Extracted material:

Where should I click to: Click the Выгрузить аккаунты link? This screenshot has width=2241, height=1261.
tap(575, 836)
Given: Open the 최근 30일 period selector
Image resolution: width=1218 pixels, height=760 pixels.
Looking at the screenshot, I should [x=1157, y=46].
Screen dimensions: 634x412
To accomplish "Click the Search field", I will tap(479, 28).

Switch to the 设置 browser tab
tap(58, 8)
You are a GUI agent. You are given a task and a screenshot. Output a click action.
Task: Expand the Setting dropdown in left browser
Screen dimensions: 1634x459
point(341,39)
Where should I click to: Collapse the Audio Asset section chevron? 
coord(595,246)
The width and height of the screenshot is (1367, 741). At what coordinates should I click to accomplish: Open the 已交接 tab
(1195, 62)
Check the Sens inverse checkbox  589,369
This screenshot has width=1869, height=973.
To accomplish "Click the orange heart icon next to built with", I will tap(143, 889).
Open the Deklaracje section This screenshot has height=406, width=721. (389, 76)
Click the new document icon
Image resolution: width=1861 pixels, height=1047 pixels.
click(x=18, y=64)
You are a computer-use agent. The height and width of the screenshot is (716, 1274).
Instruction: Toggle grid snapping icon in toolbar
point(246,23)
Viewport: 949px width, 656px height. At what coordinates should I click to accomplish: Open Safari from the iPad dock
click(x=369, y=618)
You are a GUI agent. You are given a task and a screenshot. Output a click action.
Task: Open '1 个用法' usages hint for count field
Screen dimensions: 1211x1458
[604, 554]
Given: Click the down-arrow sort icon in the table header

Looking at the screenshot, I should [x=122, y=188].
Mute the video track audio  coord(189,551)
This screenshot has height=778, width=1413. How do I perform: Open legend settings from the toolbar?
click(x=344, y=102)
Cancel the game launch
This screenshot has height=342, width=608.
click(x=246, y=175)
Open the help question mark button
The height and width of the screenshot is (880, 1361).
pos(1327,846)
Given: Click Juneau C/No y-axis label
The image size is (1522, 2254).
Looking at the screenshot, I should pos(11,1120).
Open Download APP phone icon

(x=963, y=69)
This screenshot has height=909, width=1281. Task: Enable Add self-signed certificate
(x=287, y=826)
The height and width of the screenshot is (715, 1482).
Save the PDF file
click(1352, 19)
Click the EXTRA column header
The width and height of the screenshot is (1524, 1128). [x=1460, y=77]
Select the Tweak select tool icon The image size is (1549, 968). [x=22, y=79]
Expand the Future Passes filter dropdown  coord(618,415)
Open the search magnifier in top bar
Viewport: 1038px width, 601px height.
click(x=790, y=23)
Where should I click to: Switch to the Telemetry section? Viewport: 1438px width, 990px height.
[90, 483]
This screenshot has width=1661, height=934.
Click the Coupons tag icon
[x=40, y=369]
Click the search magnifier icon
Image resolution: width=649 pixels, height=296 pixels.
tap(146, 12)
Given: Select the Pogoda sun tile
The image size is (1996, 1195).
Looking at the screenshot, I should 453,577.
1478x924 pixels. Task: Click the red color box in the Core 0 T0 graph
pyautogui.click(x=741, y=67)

Task objective:
Above are some records; copy exactly the lines from the one with "Save the PDF file" through the one with "This screenshot has width=1661, height=934.", both included, and no others.

Solution to the exercise:
Save the PDF file
click(1352, 19)
Click the EXTRA column header
The width and height of the screenshot is (1524, 1128). [x=1460, y=77]
Select the Tweak select tool icon The image size is (1549, 968). [x=22, y=79]
Expand the Future Passes filter dropdown  coord(618,415)
Open the search magnifier in top bar
Viewport: 1038px width, 601px height.
click(x=790, y=23)
Where should I click to: Switch to the Telemetry section? Viewport: 1438px width, 990px height.
[90, 483]
This screenshot has width=1661, height=934.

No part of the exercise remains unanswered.